Wednesday, May 7, 2014
Murder and Mendelssohn - Review
Murder and Mendelssohn by Kerry Greenwood
Description: When a universally disliked composer is found murdered with a system full of opiates and pages of a Mendelssohn competition shoved down his throat Detective Inspector Jack Robinson calls in Phrynne Fisher to help him figure out this strange complicated world of musicians. Happily, while at the theater Phrynne runs into old friend and former John Wilson whose companion Dr. Rupert Sheffield is taking the world by storm with his lectures on deductive reasoning. So begins a twisting hunt for the murder with Phrynne's whole household, old friends and beautiful clothes in tow.
Pros: This is the 2nd Phrynne Fisher I've read and the 20th in the series. I was a little worried that this would end up being clogged with backstories that I wouldn't understand but Greenwood actually incorporates new characters very well. For example with Jane and Ruth, Phrynne's adopted children she simply mentions they're adopted. Obviously, there's a very long story behind it but it doesn't pertain to this particular story so you don't get bogged with the details. It was a very simple effective way to deal with a complicated character. The mystery itself was very well done. The suspects and motives were plenty without being over the top. The whole atmosphere was very entertaining and unusual. I liked Phrynne's extremely logical personality and her interactions with her varied household were fun.

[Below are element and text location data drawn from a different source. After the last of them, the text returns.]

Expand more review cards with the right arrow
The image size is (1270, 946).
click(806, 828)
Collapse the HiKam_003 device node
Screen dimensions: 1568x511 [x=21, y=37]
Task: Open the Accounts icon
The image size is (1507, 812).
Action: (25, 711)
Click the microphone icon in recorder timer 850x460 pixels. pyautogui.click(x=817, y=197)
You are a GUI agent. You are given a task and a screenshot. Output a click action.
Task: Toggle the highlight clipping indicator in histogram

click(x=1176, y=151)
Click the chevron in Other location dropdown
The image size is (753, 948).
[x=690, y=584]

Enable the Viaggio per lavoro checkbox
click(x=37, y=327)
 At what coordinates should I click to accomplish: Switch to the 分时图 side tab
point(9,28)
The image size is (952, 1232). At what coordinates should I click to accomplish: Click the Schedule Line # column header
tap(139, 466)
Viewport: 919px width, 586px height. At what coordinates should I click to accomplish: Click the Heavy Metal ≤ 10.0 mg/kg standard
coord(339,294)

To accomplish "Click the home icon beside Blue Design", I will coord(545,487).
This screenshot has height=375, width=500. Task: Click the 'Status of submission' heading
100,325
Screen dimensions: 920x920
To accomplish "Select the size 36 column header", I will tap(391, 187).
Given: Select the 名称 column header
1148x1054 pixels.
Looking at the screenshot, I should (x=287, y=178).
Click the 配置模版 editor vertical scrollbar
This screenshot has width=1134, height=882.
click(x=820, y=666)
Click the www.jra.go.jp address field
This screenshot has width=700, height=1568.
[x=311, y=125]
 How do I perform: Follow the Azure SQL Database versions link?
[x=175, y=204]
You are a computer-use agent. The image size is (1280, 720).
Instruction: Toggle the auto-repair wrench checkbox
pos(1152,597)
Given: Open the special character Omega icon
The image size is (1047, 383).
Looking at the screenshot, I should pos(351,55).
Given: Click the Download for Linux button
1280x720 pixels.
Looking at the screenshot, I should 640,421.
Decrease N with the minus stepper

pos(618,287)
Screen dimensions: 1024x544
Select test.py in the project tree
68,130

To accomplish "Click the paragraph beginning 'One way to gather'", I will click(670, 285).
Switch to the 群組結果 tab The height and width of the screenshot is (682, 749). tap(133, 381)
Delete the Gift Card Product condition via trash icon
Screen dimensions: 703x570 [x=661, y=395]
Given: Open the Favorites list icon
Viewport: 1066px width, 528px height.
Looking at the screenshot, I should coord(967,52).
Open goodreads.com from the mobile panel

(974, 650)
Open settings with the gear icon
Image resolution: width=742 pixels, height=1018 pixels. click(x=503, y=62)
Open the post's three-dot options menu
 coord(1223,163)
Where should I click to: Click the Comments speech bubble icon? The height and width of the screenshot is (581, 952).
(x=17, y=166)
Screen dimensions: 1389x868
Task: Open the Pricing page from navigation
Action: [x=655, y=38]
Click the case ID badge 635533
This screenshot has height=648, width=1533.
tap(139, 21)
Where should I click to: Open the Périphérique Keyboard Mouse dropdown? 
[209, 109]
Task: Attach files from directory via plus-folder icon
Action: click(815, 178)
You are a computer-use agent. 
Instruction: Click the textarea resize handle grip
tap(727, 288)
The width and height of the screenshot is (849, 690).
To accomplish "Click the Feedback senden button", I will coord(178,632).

I normally don't like children in mysteries but Jane, Ruth and Tinker were intelligent without being to precocious and added an element of fun to the story.
Cons: While I liked Phrynne's old friend John but his relationship with his companion with Rupert Sheffield was so similar to Sherlock Holmes and John Watson it got distracting. I found myself being pulled out of the story to think "Wow, there's another similarity." Also, while I like Phrynne's cold and logical attitude towards sex and her inner conversations about not seducing suspects was pretty funny after awhile it just got a bit much. There were times I wanted it to get back to the mystery.
Overall Impression: Since I had only read the first book in the series I was afraid I'd be confused by skipping ahead to #20. Greenwood did a good job of showing character growth without being confusing to new readers. I feel like you could pick up any book in the series without trouble. The setting - Australia in the 1920s - is unique and I found it very interesting. This is a very well done mystery series with a very different lead character. I think most mystery lovers would enjoy this book and this series.